【週刊つまがり動画配信#244】市川市・松戸市の政令指定都市構想

2期目に入った市川市の田中甲市長が、将来的に松戸市と合併し、人口100万人規模の政令指定都市を目指す考えを示したことが注目されています。まずは市川市単独で中核市への移行を目指し、その先に松戸市との合併による政令指定都市化を視野に入れる構想です。
 
これに対し、松戸市の松戸たかまさ市長は、市民の歴史やアイデンティティーに配慮し慎重姿勢を示しつつも、将来的な可能性そのものを否定してはいません。まずは広域連携を積み重ね、丁寧な議論と合意形成が必要との立場です。また、熊谷俊人知事は「市町村の自主的判断を尊重する」と中立的な姿勢ですが、市町村がまとまればバックアップする方向ではないかと思われます。と今後は両市民の理解と議論が重要になるでしょう。

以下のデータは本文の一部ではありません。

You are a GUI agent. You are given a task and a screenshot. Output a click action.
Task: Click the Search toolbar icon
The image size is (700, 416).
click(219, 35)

一方で、この動きは周辺自治体にも影響します。特に船橋市などは、巨大都市の誕生によって地域内での存在感や競争環境が変わる可能性があります。

そもそも政令指定都市への移行は、2012年の熊本市以降、大きなブームは落ち着いています。そのため、今回の構想でも「何のための政令市、合併か」が問われます。

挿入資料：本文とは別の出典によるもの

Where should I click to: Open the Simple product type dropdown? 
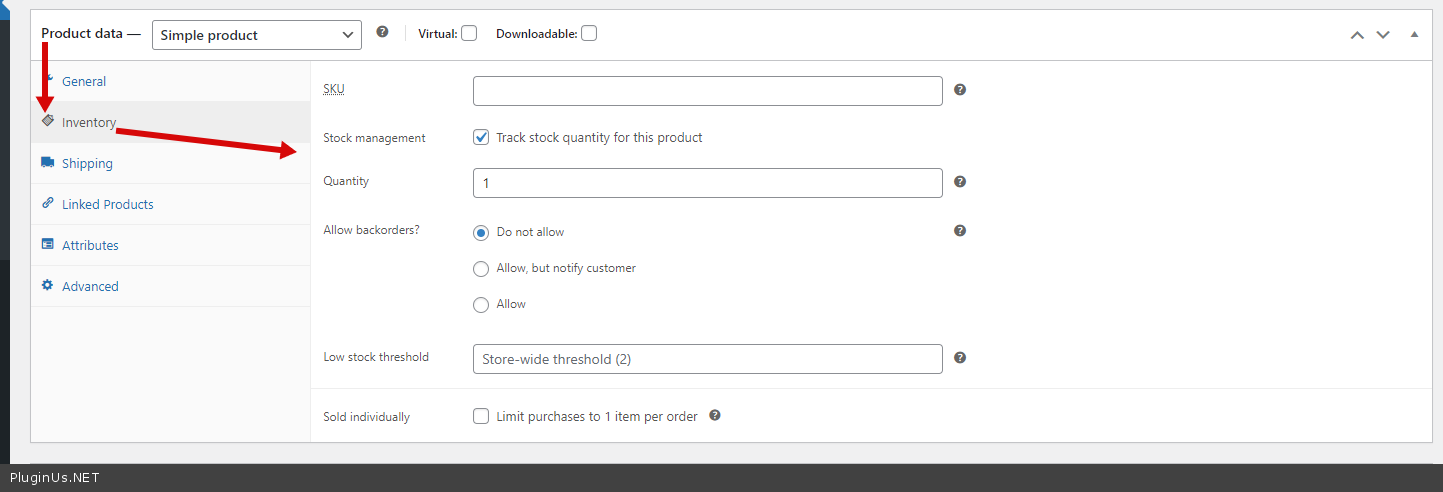pos(257,35)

メリットとしては、職員採用や人事面での魅力向上、行政の効率化、区役所設置による身近な行政サービス、そして都市ブランド力の向上が挙げられます。したがって一般的には経済界から後押しされる傾向にあります。
 
一方、デメリットとしては、県から移管される業務に対し財源が十分でない場合が多く、財政負担が増える点です。さらに、政治・行政組織の大改革も伴います。したがって政治・行政の世界から慎重論が出るでしょう。
市川・松戸の動きは周辺自治体にも無関係ではなく、船橋市や周辺自治体でも将来を見据えた多様なシナリオをつくっておくことが求められます。